→ Study text:
§ §

Stephen Bryant graduated from the University of Virginia with a BA in 1976, having majored in Chemistry and English. He completed his PhD in 1981 at Johns Hopkins University School of Medicine, in the Department of Biophysics under Mario Amzel and Roberto Poljak on the subject of protein crystallography. He then took up a position as Associate in the Department of Biostatistics and Director of the Academic Data Center at Johns Hopkins University School of Hygiene and Public Health, and a postdoctoral position at Birkbeck College, University of London, from 1985 to 1986.
On completion of his London post-doc, Bryant moved to the Protein Data Bank at Brookhaven National Laboratory where he stayed until 1988. Three years as a Research Scientist at the Wadsworth Center for Laboratories and Research, in the State University of New York at Albany, took him to his present position of Senior Investigator, in the Computational Biology Branch of the National Center for Biotechnology Information at NIH where, in 2004, he saw the inauguration of the PubChem small molecule repository. He talked to David Bradley about how and why PubChem was started, what it hopes to achieve, and how it is addressing some of the problems that have arisen since its inception.

§ §

→ Work task:
Continue the profile of Stephen Bryant from its last sentence. The material that comes next isn't needed for anything here.

→ Exercise data:
§ §

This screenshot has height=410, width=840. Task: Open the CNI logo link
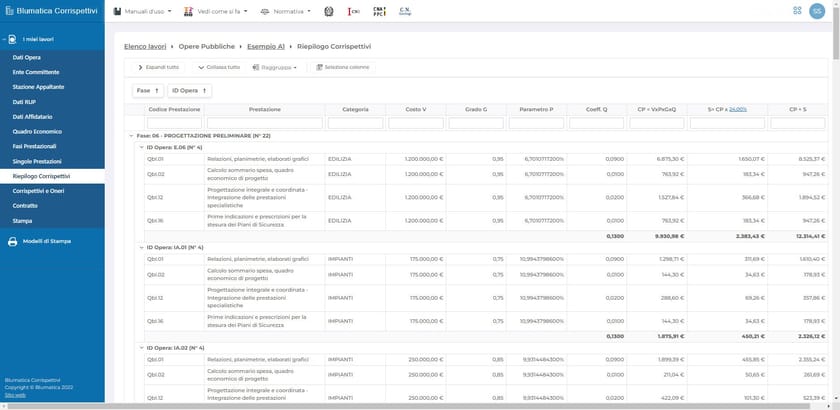[354, 12]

§ §

→ Task result:
What was the initial inspiration for PubChem?
PubChem was started at the specific time it was because it was part of a research program called Molecular Libraries Roadmap Initiative, which gives grants to university researchers, with the aim of discovering chemical probes through high-throughput screening of small molecules that modulate the activity of gene products. PubChem was to be the public repository for this effort and it was modeled on the Human Genome Project and GenBank, so that the results would be available publicly for the greater good of biological research. There are two main parts to that, chemical structure information and biological assay results, which some visitors to the site did not realize was there! In terms of development, it is the assay side that is the demanding part, as each assay is different and fitting it to a one-size fits all storage and retrieval system is a challenge.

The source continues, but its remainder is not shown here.